AILA Blog

Practicing Immigration Law in the COVID19 Era – Post 6

AILA members are sharing their first person accounts of life and work at the moment – if you’re an AILA member, please email your 400-800 word submission to newsroom@aila.org for consideration. Thank you for all you do!

We immigration lawyers are all working at home right now. For some of us, this may continue past the current health crisis. I am a solo practitioner.  I have been a tenant at a particular executive suite for the past eleven years.  Last Friday, I found out that the executive suite is not going to survive the current crisis at this location.  The executive suite sent an email to all of its sub-tenants informing us that they will not renew the master lease in the building.  As of June, all 70 or so tenants will either transfer to a different location at that company or terminate and pursue different options.  Working virtually is not only my present, but my foreseeable future.

Many of my past decisions were based on the location of this executive suite.  I simply loved the location. I was first a member of the gym in that building.  I remember the gym managers signing a bunch of people up to memberships and then disappearing in the middle of the night, leaving the gym empty with chains on the front door.  It didn’t matter.  I was already a tenant in the executive center on the second floor by that point and pretty invested.
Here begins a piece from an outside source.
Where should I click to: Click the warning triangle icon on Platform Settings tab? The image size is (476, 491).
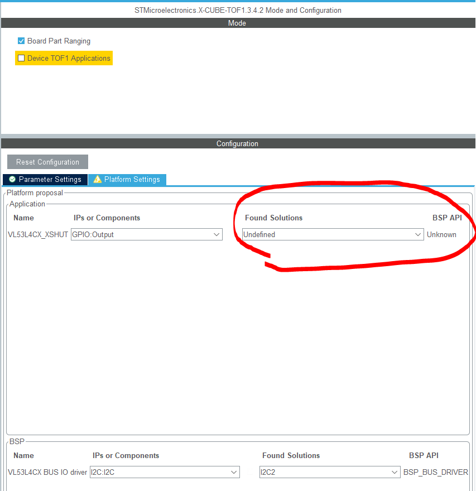(x=97, y=180)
I later moved to that area.  I found a pretty small place, but it was less than a mile away.  I biked to work.  The point of living so close to work was to not have my living space invaded by work ‘junk.’  This probably sounds old school, but I never used a laptop.  I did not need or want to use one.

Well, best laid plans and all that. I now have a bunch of stuff at home.  The largest invader is the desktop PC, followed in descending order by the printer, scanner, office phone, desktop speakers, webcam, etc. I spent a couple of weeks going to different Best Buy and Staples stores to find wireless adapters for the PC and the office phone. Apparently, none of these relics had built in WIFI.  But hardwiring into my internet connection isn’t an option due to space constraints.  I never built my home space thinking it would be an office.  A lot of my thoughts recently are about space management.  I find myself walking around with a tape measure wondering if something will fit here or not.  I am clearing out closet and garage space.  Now that I am at home, how do I make this work?

It will take a financial investment, but this is my purchase plan to manage work and home space:

  • Standing desk with the included wire management system to cut down on clutter
  • One laptop with a docking station (I’m giving in you guys!)
  • Network Attached Storage device for data/cloud storage

Even with what we have all had to go through the past few weeks, I still managed to file a couple of petitions for my clients. I filed an adjustment of status two weeks ago and an I-751 last week.  I’m not the only one to notice that we immigration lawyers are pretty resilient. We are adapting to the situation at hand and moving forward to protect our clients’ interests.